Once everything was installed and running, I began testing the connection speeds with my PC. My internet download speeds are somewhat limited due to rubbish nature of my service provider, but I still value a fast connection around the home for media streaming and transferring of data. The wiring in my house is around 10 years old, so I was hoping for fairly good results; D-Link claims that transfer speeds of up to 500Mbps are achievable, but adds that this is under ideal conditions and in reality most people should expect quite a bit less.
I used TotuSoft's simple-but-effective LAN Speed Test Lite program to send packet files across my network and to monitor the speed across it accordingly. Connected directly to the D-link using the included Cat5E Ethernet cable, I managed to achieve read (download) speeds of about 56Mbps and write (upload) speeds of around 47Mbps. That sounds pretty good (and it does compare very well to Wireless `g', more on that later), but when compared with the Gigabit connection direct to my router - 246Mbps upload and 575Mbps download - it does look a little slow.
Connecting to the D-Link wirelessly, I only managed to achieve upload speeds of around 20 Mbps and download speeds of about 23 Mbps. This was when both my PC and the D-Link were in the same room, and I was expecting a little better, but both compare favourably to my router in Wireless `g' mode, which managed only a paltry 18 and 21 Mbps, respectively. Using a Wireless `n' dongle, I noted upload and download speeds of roughly 26Mbps each, compared to the 59 (read) and 49 (write) Mbps when connected wirelessly to the router directly.
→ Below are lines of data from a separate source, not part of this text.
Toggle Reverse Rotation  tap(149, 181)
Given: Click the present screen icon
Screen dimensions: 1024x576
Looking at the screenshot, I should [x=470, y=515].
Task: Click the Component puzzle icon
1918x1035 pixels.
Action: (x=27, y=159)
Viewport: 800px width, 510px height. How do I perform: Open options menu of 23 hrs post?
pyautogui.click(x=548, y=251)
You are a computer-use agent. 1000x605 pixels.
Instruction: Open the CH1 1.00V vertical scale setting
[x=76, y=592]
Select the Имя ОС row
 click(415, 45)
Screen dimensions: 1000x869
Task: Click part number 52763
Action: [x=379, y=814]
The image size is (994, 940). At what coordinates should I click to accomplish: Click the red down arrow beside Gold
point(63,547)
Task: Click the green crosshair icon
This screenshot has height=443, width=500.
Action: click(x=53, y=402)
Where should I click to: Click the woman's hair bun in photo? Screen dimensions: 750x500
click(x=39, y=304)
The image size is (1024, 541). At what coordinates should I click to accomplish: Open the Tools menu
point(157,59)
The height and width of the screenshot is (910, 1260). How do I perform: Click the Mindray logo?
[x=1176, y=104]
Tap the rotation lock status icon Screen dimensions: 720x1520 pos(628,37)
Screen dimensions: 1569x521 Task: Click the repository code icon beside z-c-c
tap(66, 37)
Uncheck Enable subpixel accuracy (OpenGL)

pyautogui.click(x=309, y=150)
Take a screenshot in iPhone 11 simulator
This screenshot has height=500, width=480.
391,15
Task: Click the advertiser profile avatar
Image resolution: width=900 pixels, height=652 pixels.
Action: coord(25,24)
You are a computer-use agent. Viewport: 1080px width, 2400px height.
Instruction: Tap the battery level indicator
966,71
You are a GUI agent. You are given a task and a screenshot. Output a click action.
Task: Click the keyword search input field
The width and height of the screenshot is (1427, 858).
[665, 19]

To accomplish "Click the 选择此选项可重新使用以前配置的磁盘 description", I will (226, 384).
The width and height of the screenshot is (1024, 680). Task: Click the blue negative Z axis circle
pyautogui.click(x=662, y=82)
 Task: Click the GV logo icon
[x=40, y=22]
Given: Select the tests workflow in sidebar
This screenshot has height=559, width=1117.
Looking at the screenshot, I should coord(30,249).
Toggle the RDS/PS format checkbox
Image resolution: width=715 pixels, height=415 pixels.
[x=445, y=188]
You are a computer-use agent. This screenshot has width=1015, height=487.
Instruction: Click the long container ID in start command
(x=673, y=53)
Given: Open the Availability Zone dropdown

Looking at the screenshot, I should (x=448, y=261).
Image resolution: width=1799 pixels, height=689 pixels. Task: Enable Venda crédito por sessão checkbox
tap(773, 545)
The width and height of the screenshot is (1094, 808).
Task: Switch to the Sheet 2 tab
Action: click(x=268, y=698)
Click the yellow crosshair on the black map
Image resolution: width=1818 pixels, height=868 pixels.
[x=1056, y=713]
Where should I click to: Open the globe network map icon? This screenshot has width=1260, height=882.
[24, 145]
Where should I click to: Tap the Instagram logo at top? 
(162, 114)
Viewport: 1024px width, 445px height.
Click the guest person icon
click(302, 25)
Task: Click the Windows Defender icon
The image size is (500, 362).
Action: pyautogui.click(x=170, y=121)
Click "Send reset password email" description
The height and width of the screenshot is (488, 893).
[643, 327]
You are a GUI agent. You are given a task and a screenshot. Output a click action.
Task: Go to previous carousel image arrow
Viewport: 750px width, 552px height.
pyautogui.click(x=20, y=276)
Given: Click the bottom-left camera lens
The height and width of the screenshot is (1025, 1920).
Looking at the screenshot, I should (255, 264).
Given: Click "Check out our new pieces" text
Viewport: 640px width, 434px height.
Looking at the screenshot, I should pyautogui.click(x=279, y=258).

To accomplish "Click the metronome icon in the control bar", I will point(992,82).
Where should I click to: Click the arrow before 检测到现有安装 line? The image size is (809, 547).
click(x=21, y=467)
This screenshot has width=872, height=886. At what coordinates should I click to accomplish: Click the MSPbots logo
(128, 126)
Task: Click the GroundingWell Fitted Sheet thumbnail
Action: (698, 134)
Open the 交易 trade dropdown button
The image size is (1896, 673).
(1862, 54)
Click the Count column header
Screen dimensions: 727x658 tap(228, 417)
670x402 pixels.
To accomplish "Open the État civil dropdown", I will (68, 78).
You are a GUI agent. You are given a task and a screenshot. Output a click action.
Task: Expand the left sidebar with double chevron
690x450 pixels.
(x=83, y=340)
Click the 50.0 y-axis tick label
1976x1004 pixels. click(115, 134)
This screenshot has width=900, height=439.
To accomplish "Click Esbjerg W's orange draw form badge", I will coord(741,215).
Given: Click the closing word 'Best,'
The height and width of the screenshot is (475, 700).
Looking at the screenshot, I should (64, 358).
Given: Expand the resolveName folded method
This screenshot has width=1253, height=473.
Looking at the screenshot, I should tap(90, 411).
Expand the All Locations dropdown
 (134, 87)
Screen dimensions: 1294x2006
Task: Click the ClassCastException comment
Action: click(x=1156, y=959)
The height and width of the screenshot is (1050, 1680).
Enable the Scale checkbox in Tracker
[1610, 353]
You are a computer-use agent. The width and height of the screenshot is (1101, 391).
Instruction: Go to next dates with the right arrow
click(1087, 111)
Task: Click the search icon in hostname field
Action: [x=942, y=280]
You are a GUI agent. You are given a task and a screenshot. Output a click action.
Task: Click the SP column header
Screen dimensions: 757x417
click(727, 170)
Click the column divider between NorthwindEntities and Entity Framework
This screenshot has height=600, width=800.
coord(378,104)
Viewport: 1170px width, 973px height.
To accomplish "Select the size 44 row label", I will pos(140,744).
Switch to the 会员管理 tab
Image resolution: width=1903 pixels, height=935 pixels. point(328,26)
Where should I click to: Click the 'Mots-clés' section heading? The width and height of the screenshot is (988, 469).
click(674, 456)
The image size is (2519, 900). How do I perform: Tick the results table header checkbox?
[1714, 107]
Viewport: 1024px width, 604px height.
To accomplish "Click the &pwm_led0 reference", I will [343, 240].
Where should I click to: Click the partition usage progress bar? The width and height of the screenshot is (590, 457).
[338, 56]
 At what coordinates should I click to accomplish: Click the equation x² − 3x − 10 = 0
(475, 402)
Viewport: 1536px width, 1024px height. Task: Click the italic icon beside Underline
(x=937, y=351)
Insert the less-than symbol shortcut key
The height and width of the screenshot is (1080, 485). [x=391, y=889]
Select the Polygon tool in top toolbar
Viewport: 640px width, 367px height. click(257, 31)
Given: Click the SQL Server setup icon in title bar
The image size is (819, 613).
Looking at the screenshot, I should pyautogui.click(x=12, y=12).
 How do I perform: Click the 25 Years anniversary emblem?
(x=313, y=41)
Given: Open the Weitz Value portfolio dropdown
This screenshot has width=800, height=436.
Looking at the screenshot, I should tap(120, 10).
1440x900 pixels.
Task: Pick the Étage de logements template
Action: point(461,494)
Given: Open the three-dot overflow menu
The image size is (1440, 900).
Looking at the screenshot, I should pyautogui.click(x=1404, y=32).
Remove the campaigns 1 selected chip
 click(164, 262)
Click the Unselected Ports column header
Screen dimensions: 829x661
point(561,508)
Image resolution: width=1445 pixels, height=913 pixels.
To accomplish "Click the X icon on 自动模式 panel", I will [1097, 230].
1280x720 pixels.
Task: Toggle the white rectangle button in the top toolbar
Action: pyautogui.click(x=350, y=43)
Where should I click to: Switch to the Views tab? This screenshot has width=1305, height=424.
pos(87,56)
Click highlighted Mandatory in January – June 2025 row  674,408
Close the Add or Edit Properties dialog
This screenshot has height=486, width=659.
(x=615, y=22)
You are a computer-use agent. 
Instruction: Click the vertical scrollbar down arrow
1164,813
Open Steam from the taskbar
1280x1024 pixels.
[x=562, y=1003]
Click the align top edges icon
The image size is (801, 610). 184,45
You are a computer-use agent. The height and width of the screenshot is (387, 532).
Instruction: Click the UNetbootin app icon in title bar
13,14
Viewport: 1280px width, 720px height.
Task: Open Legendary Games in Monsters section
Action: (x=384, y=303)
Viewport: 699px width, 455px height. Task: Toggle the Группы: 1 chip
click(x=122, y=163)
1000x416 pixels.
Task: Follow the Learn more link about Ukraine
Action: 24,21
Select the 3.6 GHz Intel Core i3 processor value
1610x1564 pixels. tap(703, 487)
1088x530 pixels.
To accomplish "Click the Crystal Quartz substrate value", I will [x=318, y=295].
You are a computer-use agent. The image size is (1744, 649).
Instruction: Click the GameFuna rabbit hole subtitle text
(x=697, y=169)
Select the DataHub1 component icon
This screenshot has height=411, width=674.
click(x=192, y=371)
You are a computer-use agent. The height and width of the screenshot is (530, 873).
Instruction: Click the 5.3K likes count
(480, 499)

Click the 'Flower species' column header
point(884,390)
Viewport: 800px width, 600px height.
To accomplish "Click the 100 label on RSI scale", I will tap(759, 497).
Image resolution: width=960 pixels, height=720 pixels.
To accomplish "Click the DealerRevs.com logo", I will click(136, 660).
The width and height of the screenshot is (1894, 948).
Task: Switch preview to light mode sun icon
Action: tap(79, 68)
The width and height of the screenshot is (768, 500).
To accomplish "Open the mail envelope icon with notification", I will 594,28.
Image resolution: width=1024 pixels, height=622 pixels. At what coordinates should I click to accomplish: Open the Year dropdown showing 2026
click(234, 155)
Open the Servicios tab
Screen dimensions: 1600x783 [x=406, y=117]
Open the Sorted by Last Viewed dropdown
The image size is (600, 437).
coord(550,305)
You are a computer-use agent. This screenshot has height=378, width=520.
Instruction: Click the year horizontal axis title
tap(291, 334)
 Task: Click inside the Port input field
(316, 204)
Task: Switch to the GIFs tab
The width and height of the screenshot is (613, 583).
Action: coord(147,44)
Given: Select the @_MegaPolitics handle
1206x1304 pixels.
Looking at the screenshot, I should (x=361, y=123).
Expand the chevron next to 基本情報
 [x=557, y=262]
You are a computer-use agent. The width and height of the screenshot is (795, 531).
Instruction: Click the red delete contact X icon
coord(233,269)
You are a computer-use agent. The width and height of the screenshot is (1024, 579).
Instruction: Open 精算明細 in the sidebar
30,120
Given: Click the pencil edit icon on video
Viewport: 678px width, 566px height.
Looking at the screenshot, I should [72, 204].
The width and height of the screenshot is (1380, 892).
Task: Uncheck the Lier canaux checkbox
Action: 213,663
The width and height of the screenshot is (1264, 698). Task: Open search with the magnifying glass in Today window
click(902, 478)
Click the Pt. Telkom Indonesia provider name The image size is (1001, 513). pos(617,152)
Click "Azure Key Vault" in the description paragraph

The benefits of a WiFi extender if the signal from your router is weak are obvious, and if I lived in a house where the signal from my router was weak, then the benefits of the W310 might be more apparent. As it was, I managed to achieve a faster connection when connected to my router directly, rather than through my HomePlug network. A direct Gigabit Ethernet connection was understandably the fastest, followed by an Ethernet connection to the HomePlug, with wireless bringing up the rear. If you have a good router and you can manage either full Ethernet cabling or a good wireless signal, then I'd say stick with that formula. If, on the other hand, a HomePlug network is your only viable option, it's still a worthy choice and you could do worse.